Extracted data entries:
-----
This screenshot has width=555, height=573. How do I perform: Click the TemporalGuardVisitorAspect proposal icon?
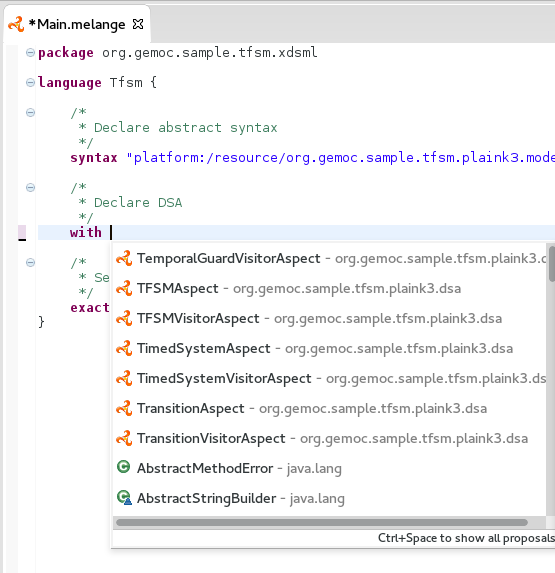coord(124,258)
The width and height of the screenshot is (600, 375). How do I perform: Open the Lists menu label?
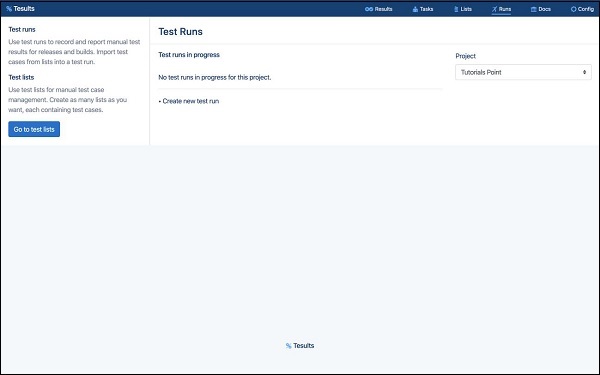pyautogui.click(x=466, y=9)
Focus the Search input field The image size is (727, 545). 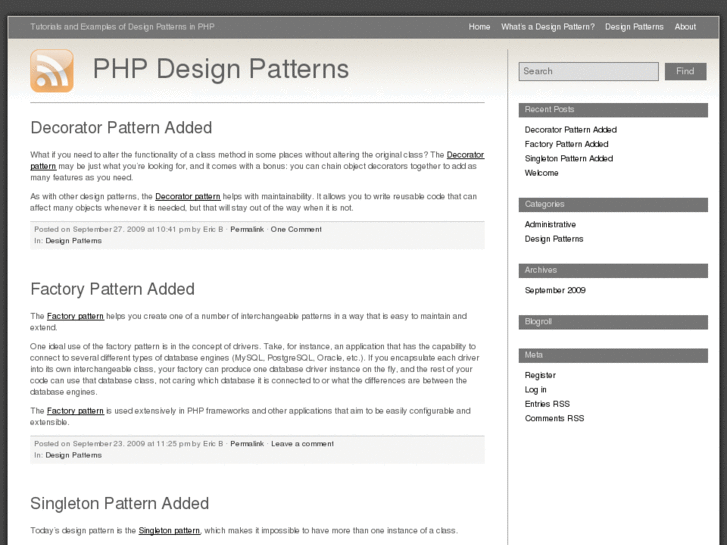coord(588,71)
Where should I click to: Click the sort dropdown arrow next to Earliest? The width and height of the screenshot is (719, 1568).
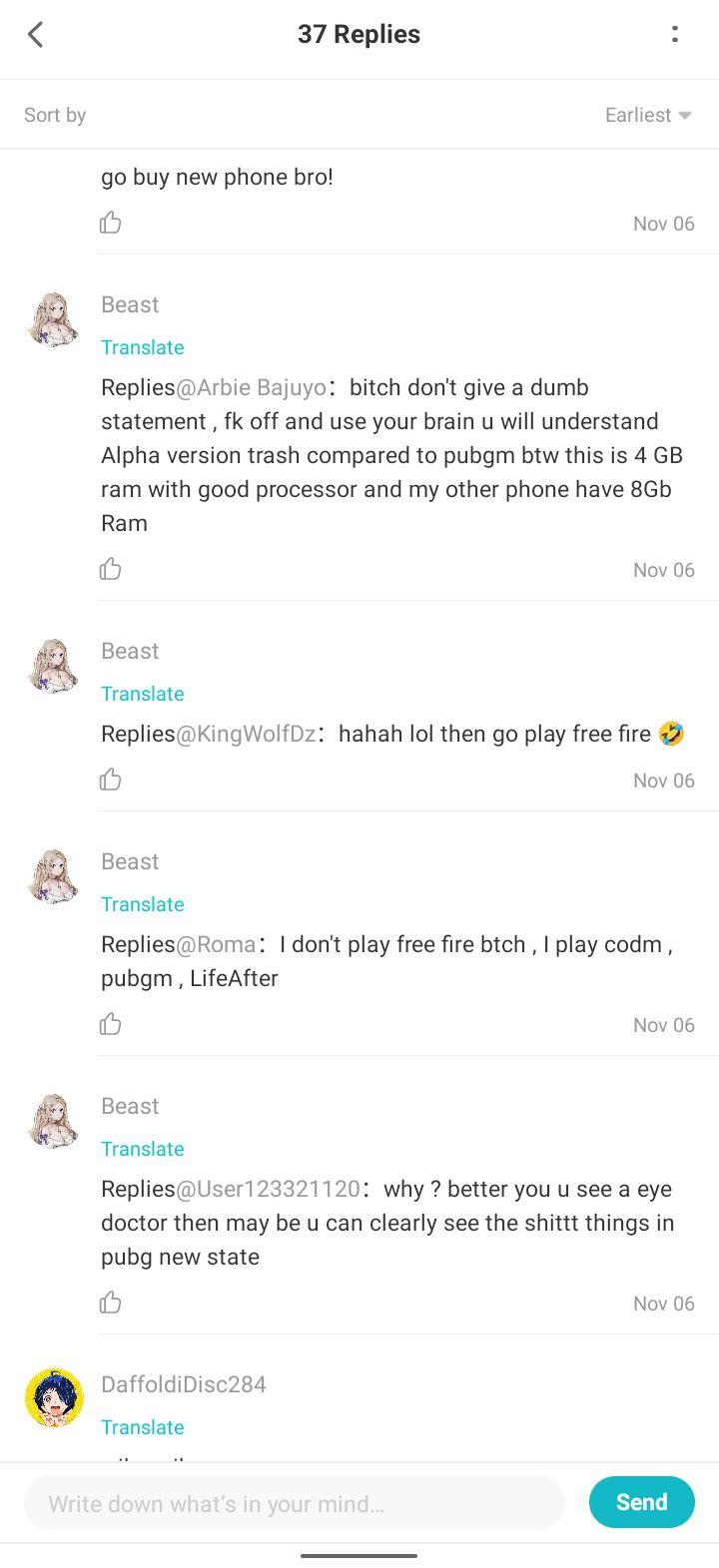(x=685, y=116)
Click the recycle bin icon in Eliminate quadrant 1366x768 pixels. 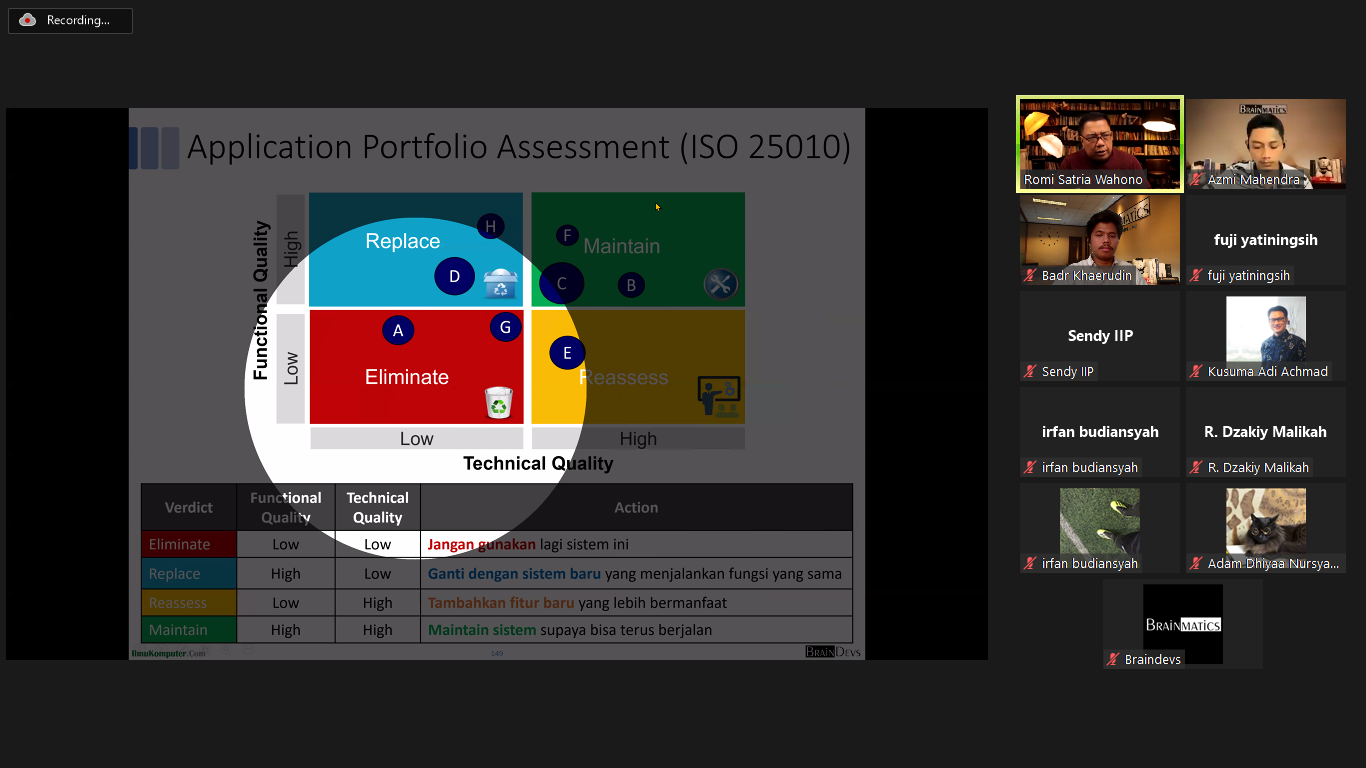tap(498, 402)
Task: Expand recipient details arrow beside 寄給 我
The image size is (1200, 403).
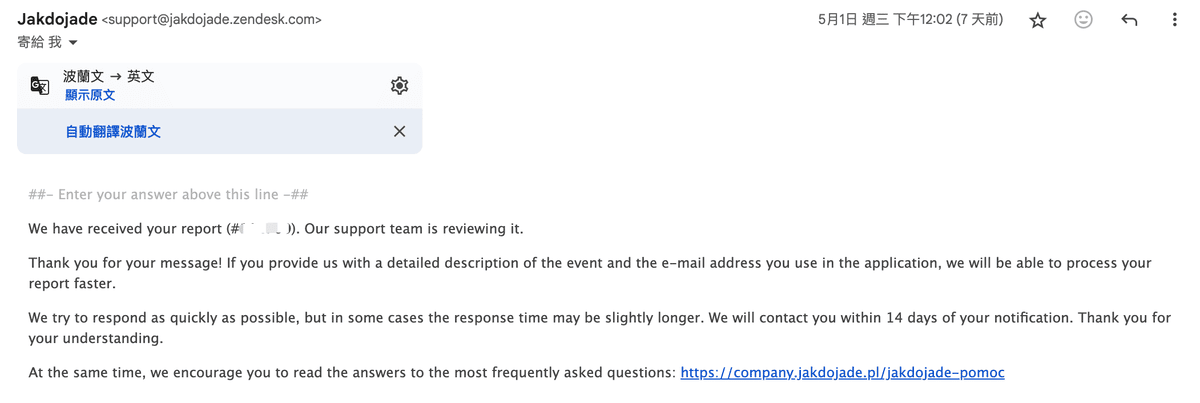Action: point(73,43)
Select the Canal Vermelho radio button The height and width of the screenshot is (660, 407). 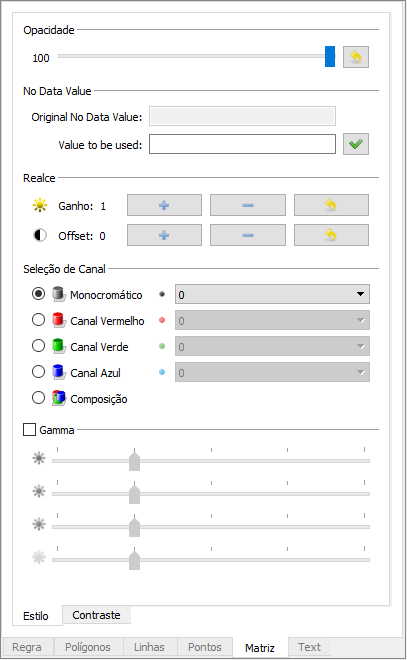pyautogui.click(x=38, y=320)
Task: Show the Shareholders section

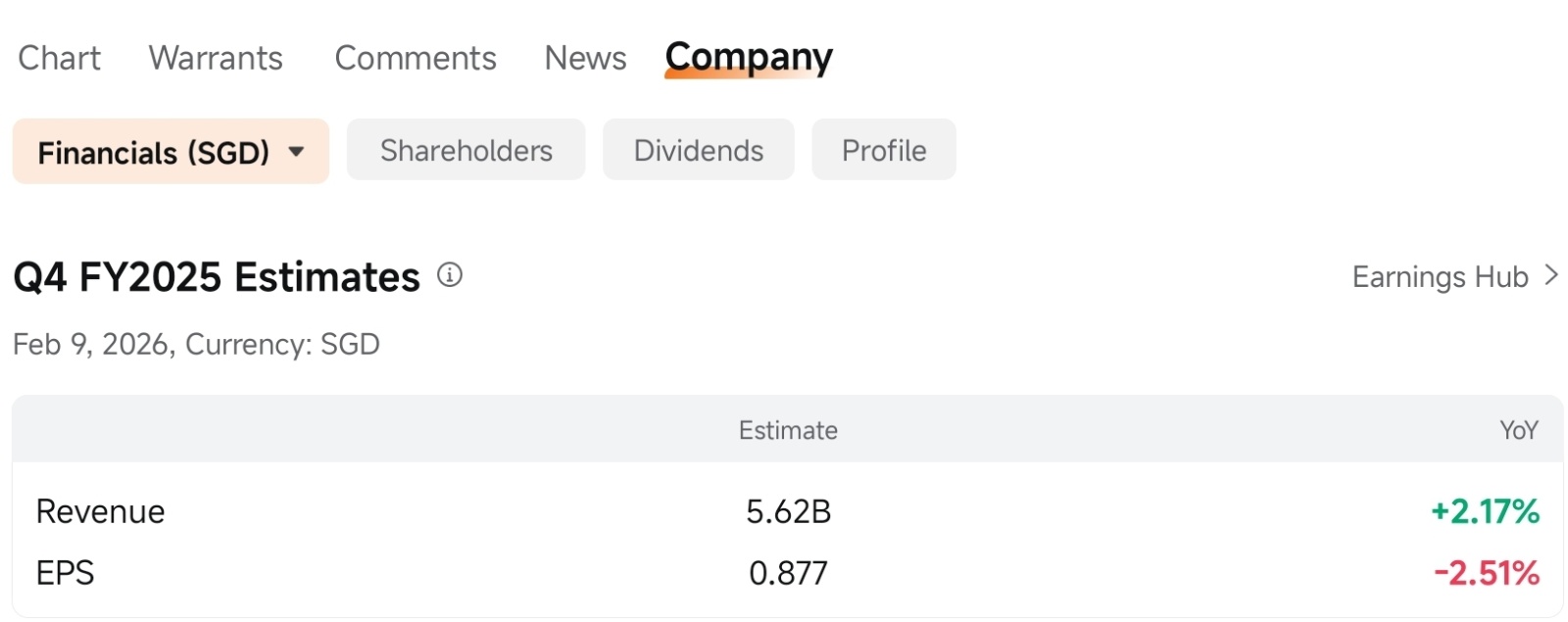Action: (x=466, y=150)
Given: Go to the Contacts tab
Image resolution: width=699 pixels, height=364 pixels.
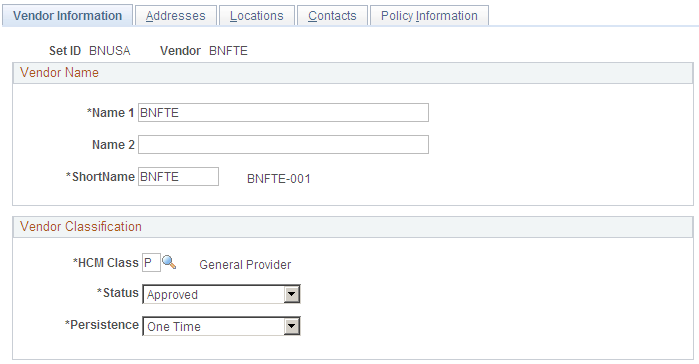Looking at the screenshot, I should 332,16.
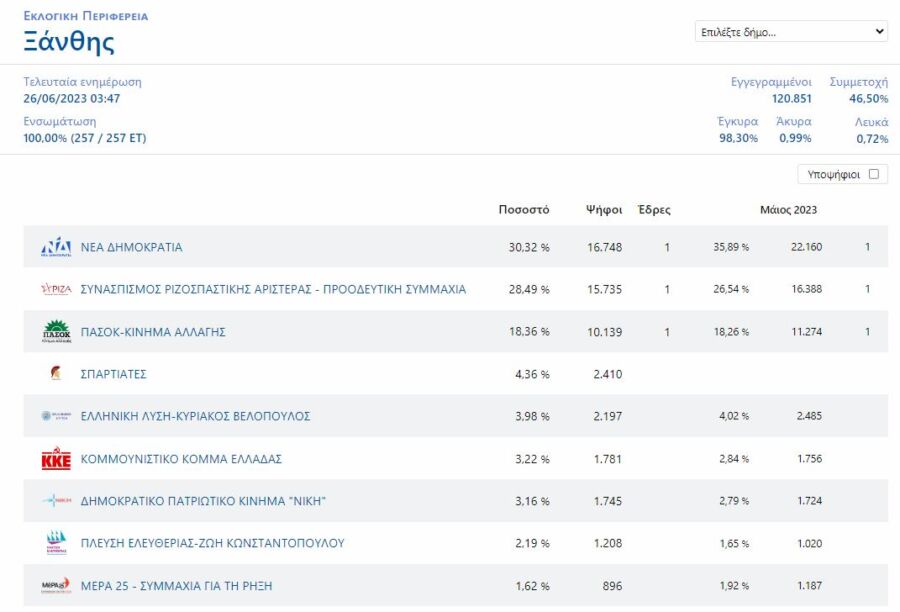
-----
Your goal — From the line that contains "Given: Go to the Contacts tab" down to the final line of the entries above, please copy each line exactly, excluding pictures.

Completed exercise —
Given: Go to the Contacts tab
Image resolution: width=699 pixels, height=364 pixels.
Looking at the screenshot, I should 332,16.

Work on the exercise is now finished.